Se batían contra las llamas algunas polillas. Sobrevolando el campamento como ninfas del bosque, curiosas y entretenidas. Callaban las alimañas, seguro al acecho, mientras todos dormían.

Y Carmen soñaba abrazada a Iván e Iván sonreía en sueños abrazado a Carmen.

Al fondo, Juan roncaba levantando polillas con su aliento cuando exhalaba. Y Fran tenía un ojo abierto por la costumbre de ser guarda, pero dormía aún con las manos atadas a la espalda. Zoe no roncaba, ni tenía un ojo abierto, ni siquiera dormía. Forcejeaba con las cuerdas que le retenían contra el árbol. Cuando se hubo soltado, se arrastró en silencio junto al fuego, cogió el cucharón y se sació primero con lo que quedaba en el puchero.

Al momento de llenar la panza, se colocó frente al culo respingón de Iván, que dormía con una estúpida sonrisa haciendo la chucharita.

-¡Toma! – Gritó mientras le pegaba un puntapié en el trasero.

-¡Ay! ¡Ay! ¿Pero qué demonios ocurre? – Exclamó dolorido Iván, levantándose de un salto.

Zoe levantó su machete hasta el cuello de Carmen y dijo: -Ahora dormirás tú atada a ese maldito árbol.

-¡Serás malnacido! – Grita Juan desde el fondo, atado aún al árbol. – ¿Te liberas y nos dejas así?

-¿Qué esperabas de un borracho? – Le responde Fran.

-Venga Zoe, suelta el machete- Dice Iván con voz tranquila y extendiendo los brazos. – Todo esto es innecesario.

-Vaya grupo de idiotas tan simpático- Interumpe Carmen que con un movimiento seco se ha zafado de Zoe y le ha colocado una daga entre las piernas.

Todos se quedan en silencio menos Zoe. Que pega un respingo hacia atrás y cae de culo sobre la hoguera.

-¡Mierda! ¡Ayudadme cabrones! – Grita al verse los pantalones ardiendo.
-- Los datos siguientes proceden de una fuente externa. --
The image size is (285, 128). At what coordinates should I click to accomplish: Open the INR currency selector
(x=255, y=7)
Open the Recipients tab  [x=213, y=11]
Pero el resto le mira con la incredulidad del que ve un espectáculo de circo.

Tres ventanas al alma

Soy la nada que abunda en las entrañas de una ensoñación acabada. El poeta que escribe sobre la cultura encadenada a un cuerpo que ama.
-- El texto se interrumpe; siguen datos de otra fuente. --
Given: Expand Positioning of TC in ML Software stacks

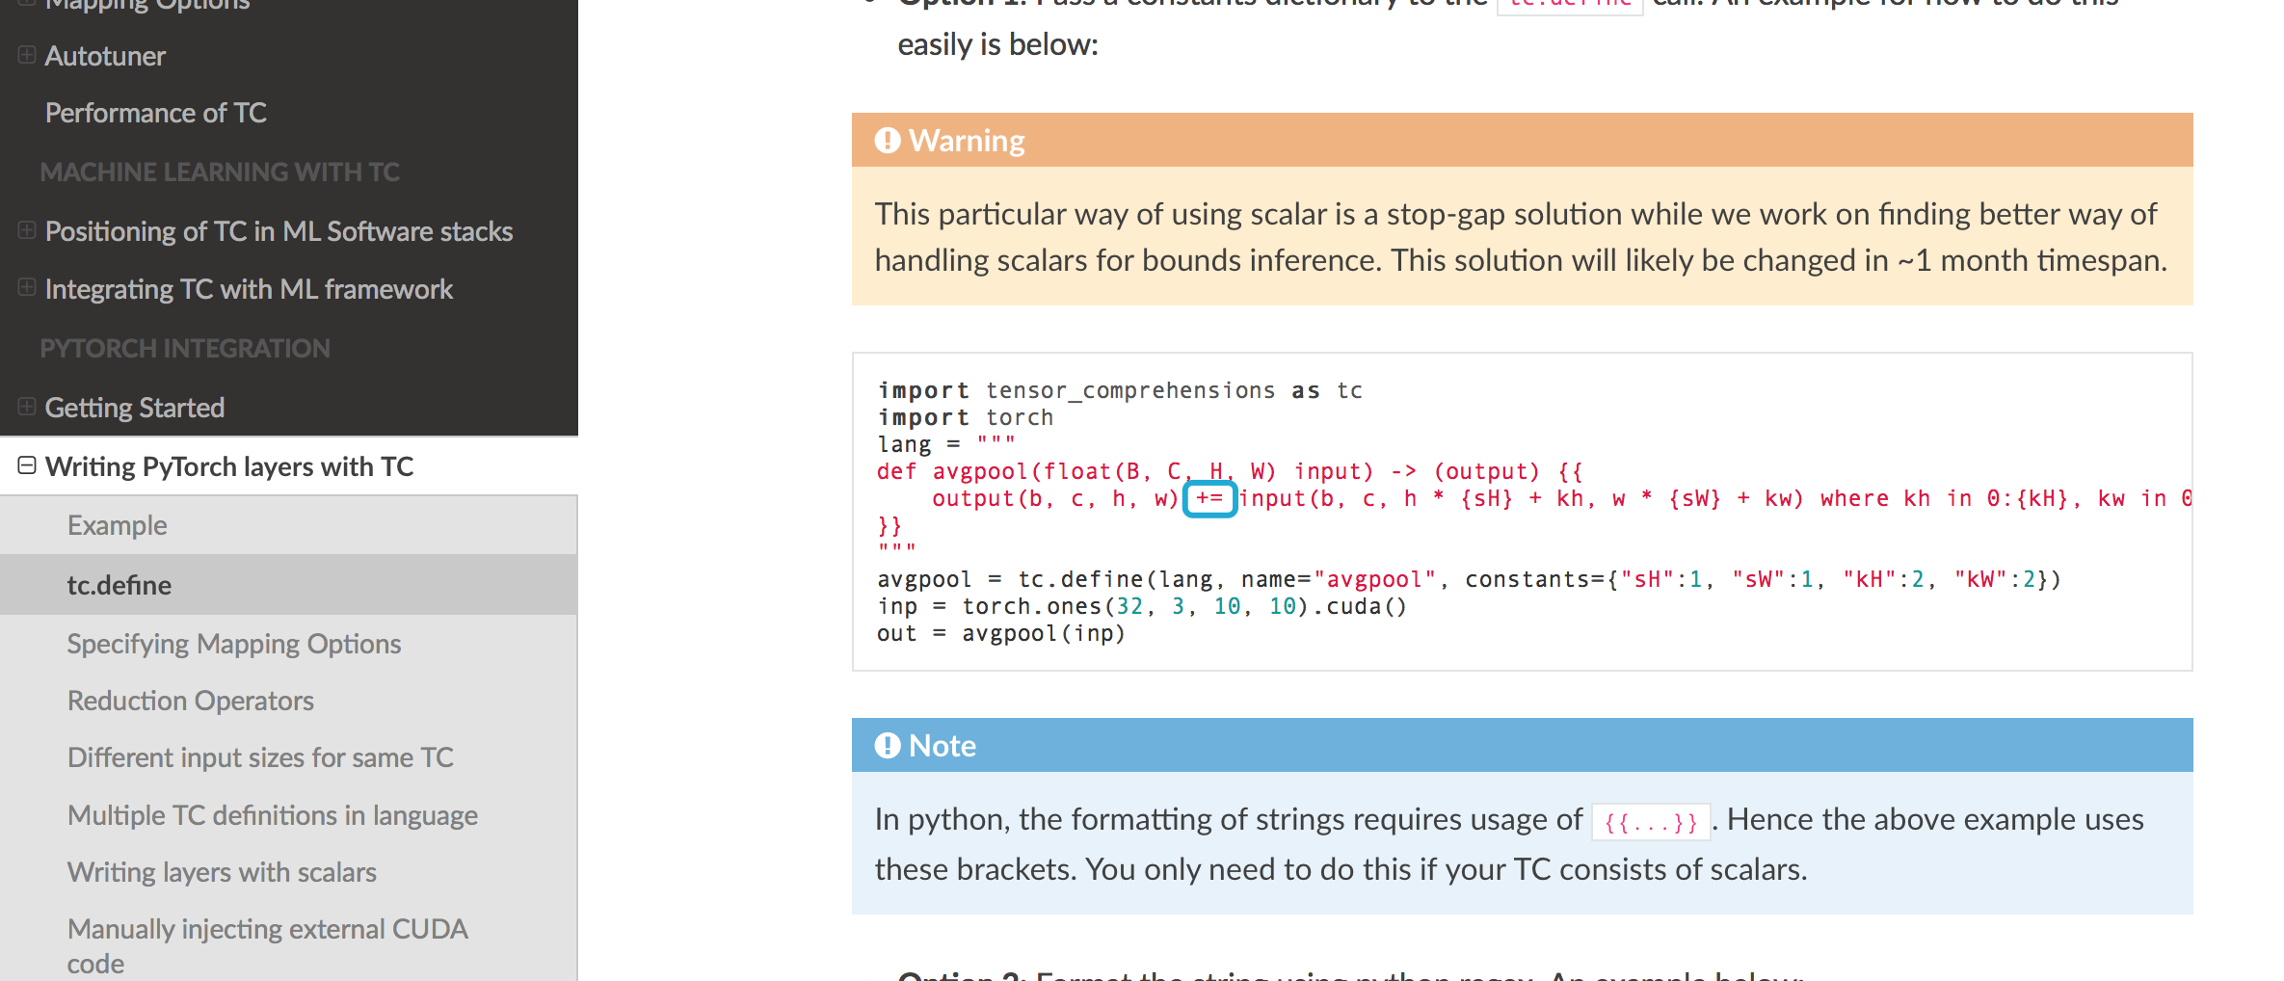Looking at the screenshot, I should [25, 230].
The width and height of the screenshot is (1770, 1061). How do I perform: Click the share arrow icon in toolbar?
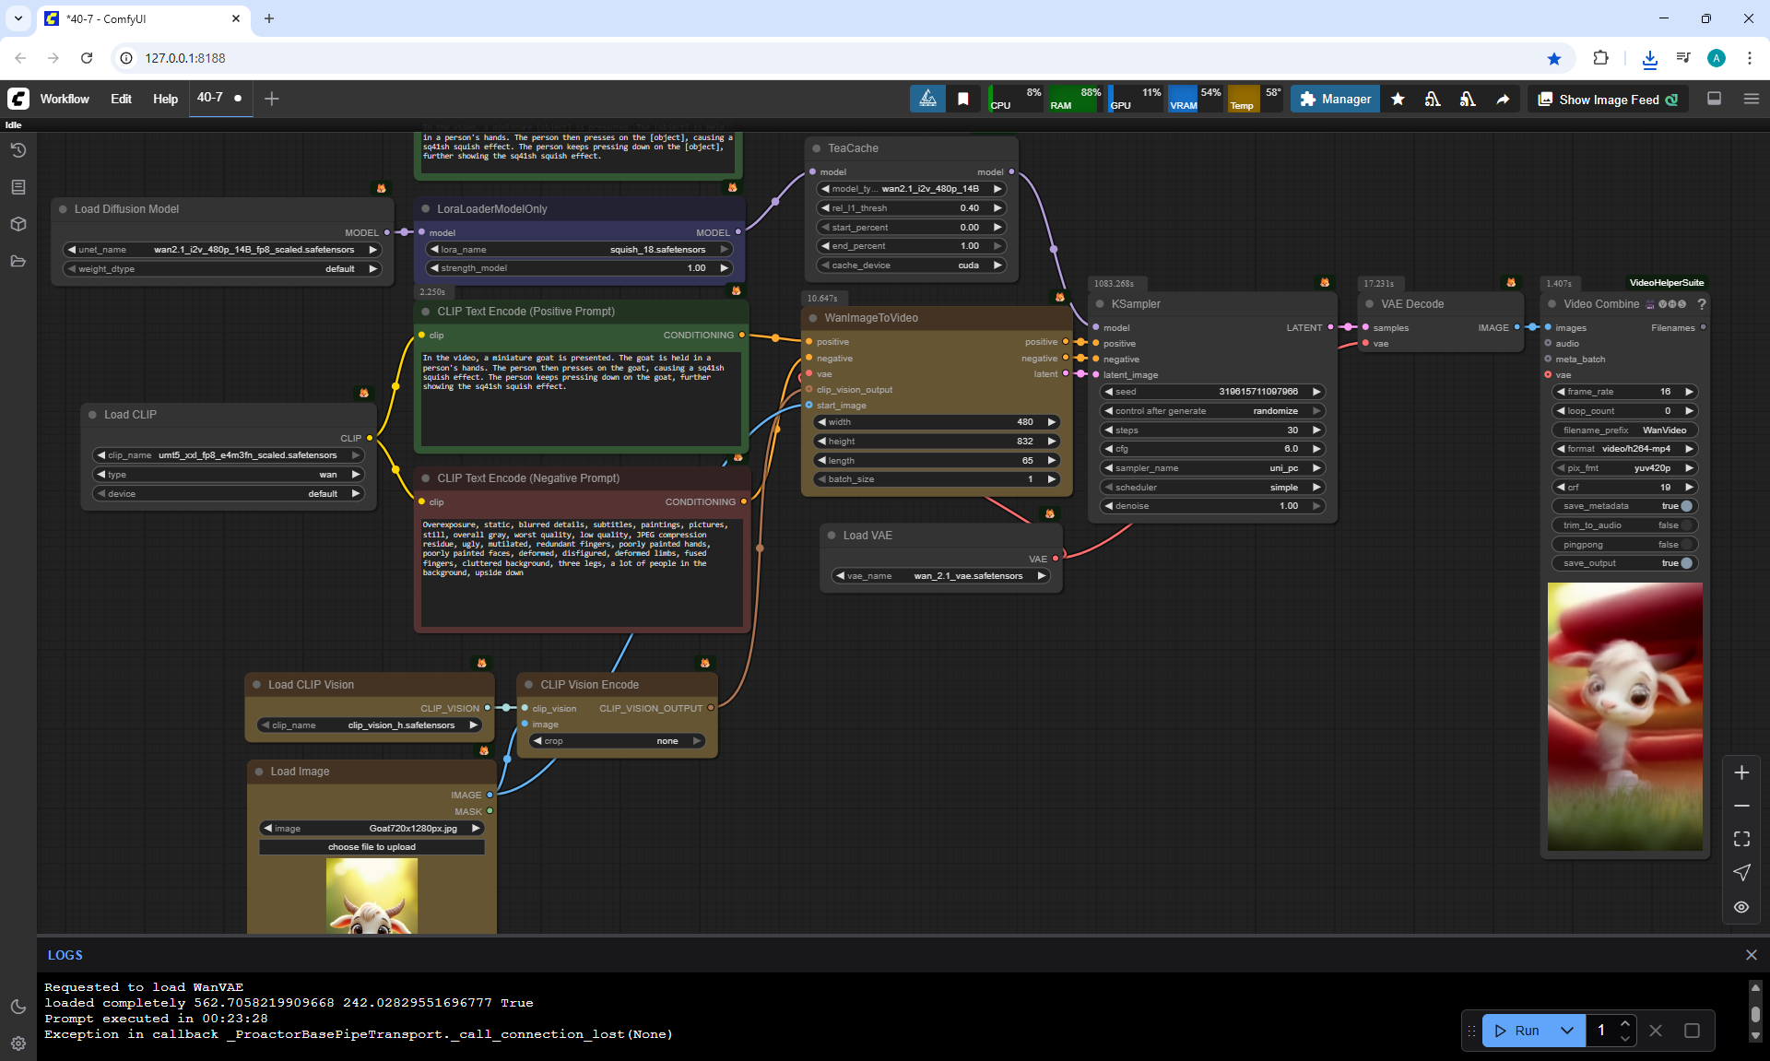pos(1503,99)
La descripción de lo que ocurre en tu vida marcada. La resiliencia del alma racional, la convivencia irascible y concupiscible de las demás formas de amarla.

Tres ventanas al alma por una sombra quemada, y un viajero perdido amasando imágenes y palabras.

Había una vez

Una vez me contaron un cuento. Estábamos muchos niños sentados en círculo y en el medio, de pie, hablaba un hombre viejo.

Si fuésemos las historias que inventamos, las que contamos con amor a otros, esas que adornamos con alegría y tristeza.

Una vez me conté un cuento, y fui las historias que inventé y las conté con amor a otros. También las adorné con alegría y tristeza. Sin embargo esta vez era yo el hombre viejo y a la vez el niño. Nadie escuchaba, solamente un destino ciego con ojos vacíos.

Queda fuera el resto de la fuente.